Day 1 at O’Reilly Strata Conference: Data Bootcamp
Today was my first day at O’Reilly Strata Conference: a full day of tutorial sessions. The session I picked was the Data Bootcamp by Joseph Adler (LinkedIn), Hilary Mason (bit.ly), Drew Conway (New York University) and Jake Hofman (Yahoo!). The purpose of this bootcamp tutorial was to turn everybody in the room into data scientists by getting our hands dirty with some real hands-on experience.
The tutorial was kicked-off with an introduction of the speakers, and a general overview of the various aspects of working with data: getting data, cleaning data, applications of data intensive applications, and much more. Then Drew gave an interactive introduction in visualizing data using Python and R. The audience had to produce a normal-distribution of random numbers in R. And although some people managed to get along with all the examples, there were also lots of people struggling due to the fact that libraries were missing, or simply for the fact that everything was going pretty fast, at least for R and Python newbies like myself.

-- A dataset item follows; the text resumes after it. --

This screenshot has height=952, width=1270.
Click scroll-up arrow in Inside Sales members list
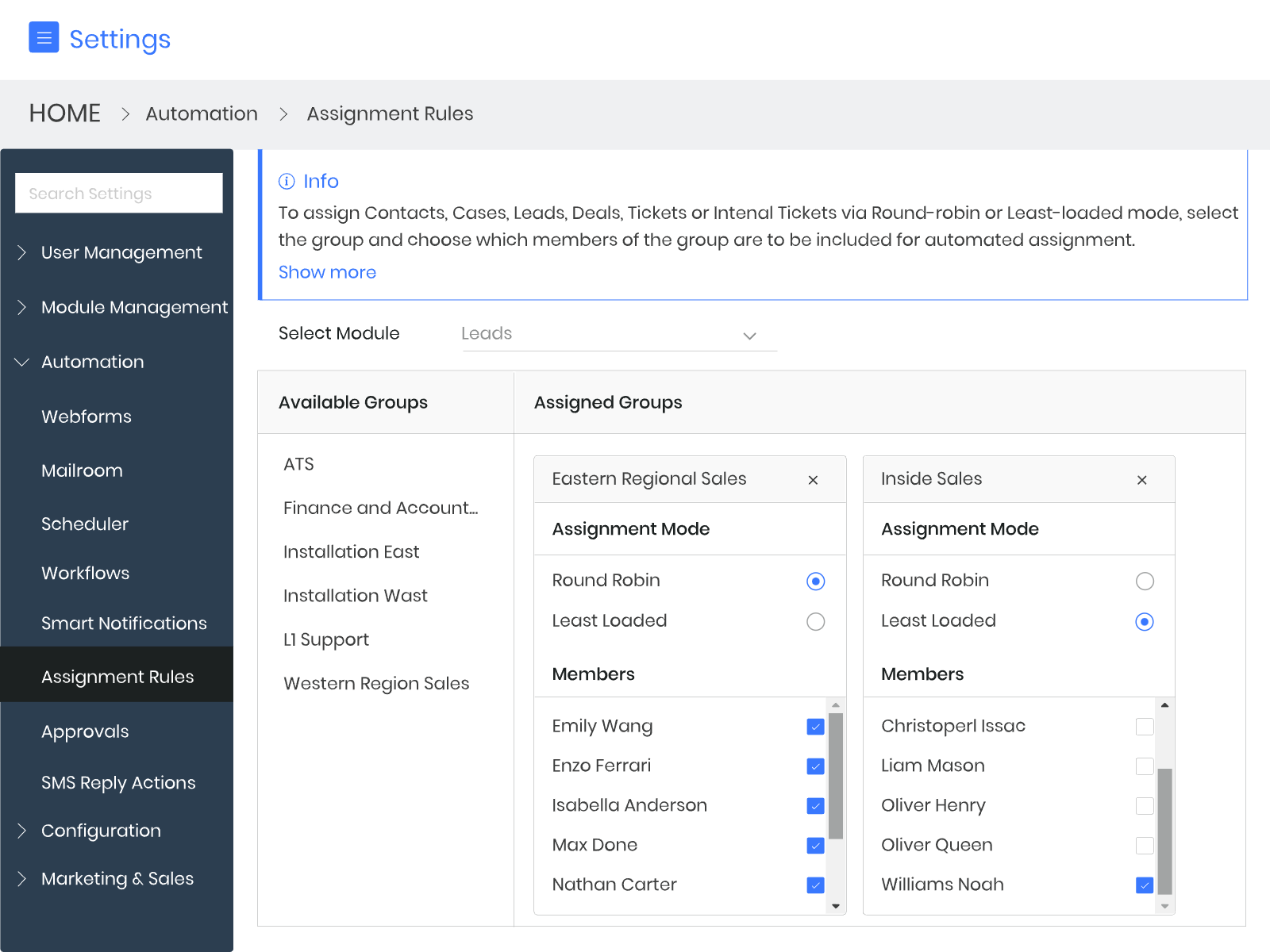point(1164,705)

Next Jake gave an great introduction into image processing, and especially how you can cluster images based on similar features, color in our case. We used a K-Means clustering algorithm to cluster similar images based on color, and after that we classified images, whether they were images of landscapes or head-shots.
After the bream Hilary took over with a great presentation of working with text-data. Starting with some basic examples of extracting data from webpages using command-line commands like curl and wget, and using Python and the BeautifulSoup Python library. After that we turned to the main example: ‘hacking’ a gmail account, and try to get some valuable information out of it. Hilary showed us how to classify email using probability statistics, and then Drew took over to show us how to visualize this data and turn it into network diagrams.

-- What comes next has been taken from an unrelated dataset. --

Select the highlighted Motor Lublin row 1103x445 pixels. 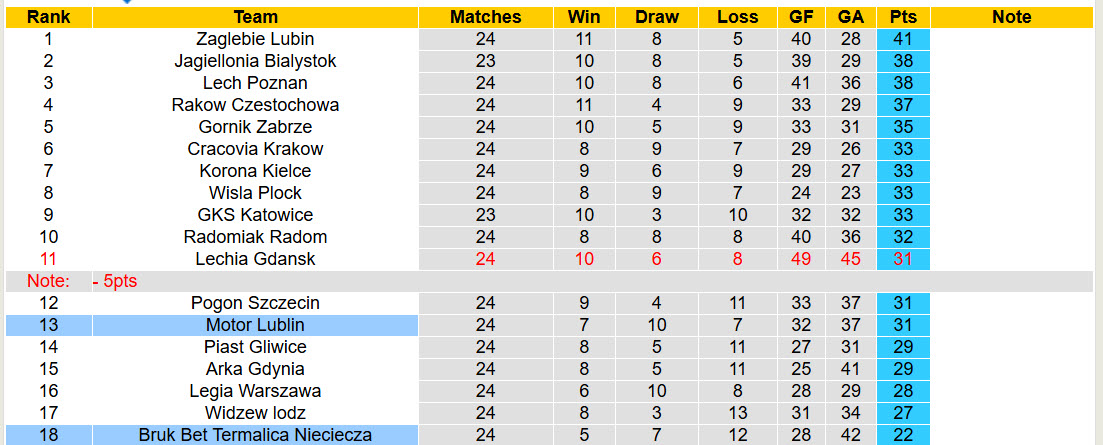[x=255, y=325]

Last but not least Joseph gave a talk about Big Data. This was not an interactive session. Joseph shared some of his knowledge and experience of working with big data at LinkedIn, and explained the basics of Map/Reduce, Hadoop, and why and when to start thinking about big data solutions like Hadoop.
Overall it was an interesting day, also because I’ve met really great people. For me the Data Bootcamp was especially a inspirational tutorial with lots of ideas to try out on my own. For some people tempo tempo was a little to high, especially if you’ve never programmed R or Python before. And becoming a Data Scientist in just 1 day may be an illusion anyway. At least the tutorial gave me a good head start, lots of inspiration, and great learnings of how the presenters approach working with data. So for me, this was a great and successful first day, and I’m looking forward to the next two days!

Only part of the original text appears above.